The Futility Hotline
Monday, March 01, 2004
 
The Subject Line (or How A Corporate Procedure Became Part of Everyday Culture)
Hello?

Anyone?

Bueller?

I think the engine has permanently stalled. I'll try to add some gas here on behalf of my fellow bloggers and consider the subject. Line, that is.

One of the more useful/annoying bits of e-mail communication has got to be the subject line. Its roots are from the days when memos were circulated at work on paper. Each memo had to have some sort of one line summary about just what it is you were about to read, just in case the author did a piss poor job of conveying the point in the body of the memo. So when memos became electronic, the subject line had to come with it. Now, with this summary, you can prioritize which "important e-mail" you wanted to read, assuming that you didn't make that choice based on the author of the e-mail.

Problem is, the corporate beasts that created e-mail didn't forsee its impact on everyday life and the post office. Really, who could have? So now, informal letters from person to person are stuck with this subject line curse. How often have you sat there for hours to come up with a subject line for an e-mail? Do you really need to come up with a subject for an e-mail to your kid brother that calls him "boogerhead?" All you want to do is spontaneously fire off a message to your friend, but now you have to come up with one line to prepare that person for what is to come. So you end up with some lame subject line like "Hey." Real catchy.
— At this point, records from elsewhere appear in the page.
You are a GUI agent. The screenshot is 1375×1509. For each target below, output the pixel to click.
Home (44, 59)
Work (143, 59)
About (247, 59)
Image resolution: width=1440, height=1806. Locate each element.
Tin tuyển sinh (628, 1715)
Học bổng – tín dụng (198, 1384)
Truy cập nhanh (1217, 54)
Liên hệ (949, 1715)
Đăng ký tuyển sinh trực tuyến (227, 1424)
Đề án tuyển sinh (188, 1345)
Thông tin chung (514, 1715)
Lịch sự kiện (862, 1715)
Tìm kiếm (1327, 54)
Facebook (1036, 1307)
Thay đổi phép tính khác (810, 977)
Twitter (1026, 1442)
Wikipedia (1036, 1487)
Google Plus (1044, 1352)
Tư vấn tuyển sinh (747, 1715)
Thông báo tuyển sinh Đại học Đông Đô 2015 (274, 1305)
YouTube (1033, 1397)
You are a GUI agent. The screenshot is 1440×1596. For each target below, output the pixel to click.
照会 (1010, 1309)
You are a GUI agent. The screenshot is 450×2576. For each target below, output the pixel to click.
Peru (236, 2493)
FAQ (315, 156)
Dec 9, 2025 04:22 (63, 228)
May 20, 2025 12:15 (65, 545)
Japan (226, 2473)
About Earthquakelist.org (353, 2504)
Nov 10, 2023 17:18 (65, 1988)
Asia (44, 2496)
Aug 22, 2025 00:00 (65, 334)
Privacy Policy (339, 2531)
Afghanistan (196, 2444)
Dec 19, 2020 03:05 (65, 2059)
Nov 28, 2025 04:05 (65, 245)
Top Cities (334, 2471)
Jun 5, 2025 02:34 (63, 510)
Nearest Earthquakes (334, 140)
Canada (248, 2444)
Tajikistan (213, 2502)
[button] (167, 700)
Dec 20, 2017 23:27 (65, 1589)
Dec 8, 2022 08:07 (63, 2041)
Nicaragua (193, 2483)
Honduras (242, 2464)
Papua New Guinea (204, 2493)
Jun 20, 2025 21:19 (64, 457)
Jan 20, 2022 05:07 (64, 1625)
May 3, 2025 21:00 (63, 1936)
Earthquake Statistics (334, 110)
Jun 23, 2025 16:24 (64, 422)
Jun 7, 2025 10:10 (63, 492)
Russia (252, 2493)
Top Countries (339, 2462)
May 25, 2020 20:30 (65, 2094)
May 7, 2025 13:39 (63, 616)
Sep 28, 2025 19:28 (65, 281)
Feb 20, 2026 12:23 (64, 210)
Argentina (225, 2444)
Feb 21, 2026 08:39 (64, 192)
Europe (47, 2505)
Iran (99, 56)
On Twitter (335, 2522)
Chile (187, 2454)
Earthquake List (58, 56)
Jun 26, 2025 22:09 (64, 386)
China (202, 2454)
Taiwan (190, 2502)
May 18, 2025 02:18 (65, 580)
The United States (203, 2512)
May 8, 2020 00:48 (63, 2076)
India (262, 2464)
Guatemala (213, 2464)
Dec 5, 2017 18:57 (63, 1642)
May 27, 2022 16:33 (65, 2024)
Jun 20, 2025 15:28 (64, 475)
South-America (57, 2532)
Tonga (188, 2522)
In many cases, you come up with a subject line and realize that anything you write in the e-mail is now seriously redundant. Let's say you want to ask someone to lunch. So of course you put in a subject line of "Lunch?" or "Let's do lunch!" Well, now what do you do for an encore? You've already put your intentions in the subject line. Why should you add the e-mail?

This leads to another problem. How much do you put into the subject line? After all, you've gone through the trouble of writing the e-mail. You want to make sure they read it. So you start trying to make the subject as vague as possible to make them open the message. Something like "Lun..." Could be a request for lunch, but maybe it's about the lunar lander.

Maybe you can be really clever and make the subject the fragment of the first sentence. Something like "Hey! I was thinking that we could...." Now they have to open the e-mail to see how it ends. Because maybe it will end with "...go out for lunch." But then again, maybe it could end with "...have wild, passionate sex in the restroom of the restaurant that we're going to have lunch at." You just don't know until you open it.

Speaking of which, I must now check my own e-mail. I'm very intrigued by the one with the subject of "Enlarge your penis in 30 seconds." It's likely not a request for lunch.